Présentée dans le cadre de la neuvième édition du festival ORME, « Graces » est une performance de la chorégraphe Silvia Gribaudi qui rend hommage à la dimension poétique de l’imperfection; elle a remporté le prix Danza&Danza 2019 dans la catégorie « production italienne de l’année ». Cette œuvre s'inspire de la sculpture et de la conception de la beauté et de la nature qu'Antonio Canova a développée entre 1812 et 1817: les trois filles de Zeus – Aglaé, Euphrosine et Thalie – étaient des créatures divines qui répandaient splendeur, joie et prospérité.

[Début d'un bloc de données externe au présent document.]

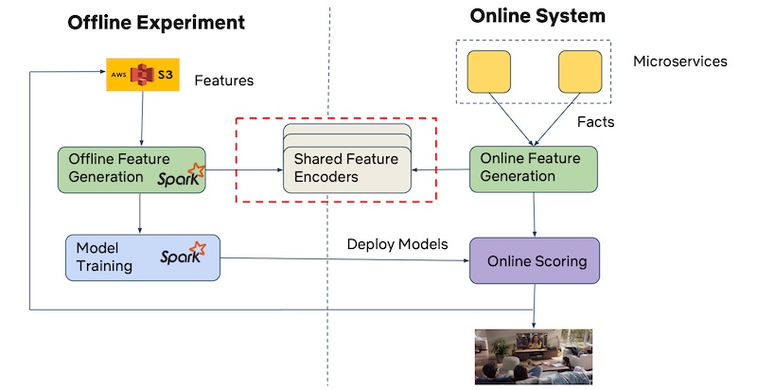This screenshot has width=757, height=390.
Task: Click the Model Training text label
Action: pyautogui.click(x=105, y=257)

Sur scène, trois corps masculins, trois danseurs au sein d’une œuvre sculpturale symbolisant la beauté, dans un voyage d’habileté et de technique qui les emmène dans un lieu et un temps suspendus entre l’humain et l’abstrait. Ici, le masculin et le féminin se rencontrent, loin des stéréotypes et des rôles, libres, dansant au rythme même de la nature.

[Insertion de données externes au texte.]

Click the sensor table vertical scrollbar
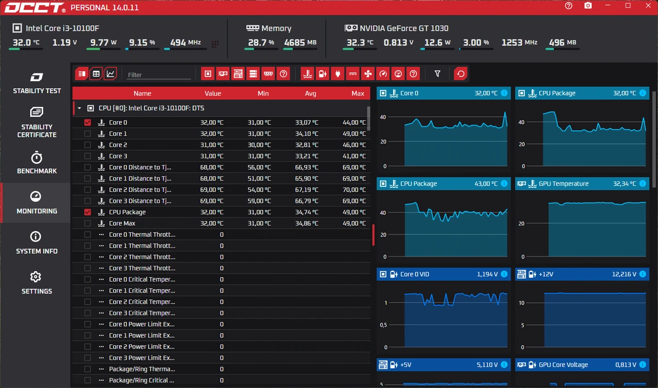pos(368,118)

Sur scène également, l’auteure Silvia Gribaudi, qui aime se définir comme « auteure du corps » car sa poétique transforme de manière constructive les imperfections en les élevant au rang d’art avec un humour direct, cruel et empathique, où il n’y a pas de frontières entre la danse, le théâtre et les arts de la scène.
Au cours des dix dernières années, Silvia Gribaudi s’est interrogée sur les stéréotypes de genre, sur l’identité féminine et sur le concept de virtuosité dans la danse et la vie quotidienne, allant au-delà de la forme apparente, recherchant la légèreté, l’ironie et l’humour dans les transformations physiques, le vieillissement et l’assouplissement des corps en dialogue avec le temps.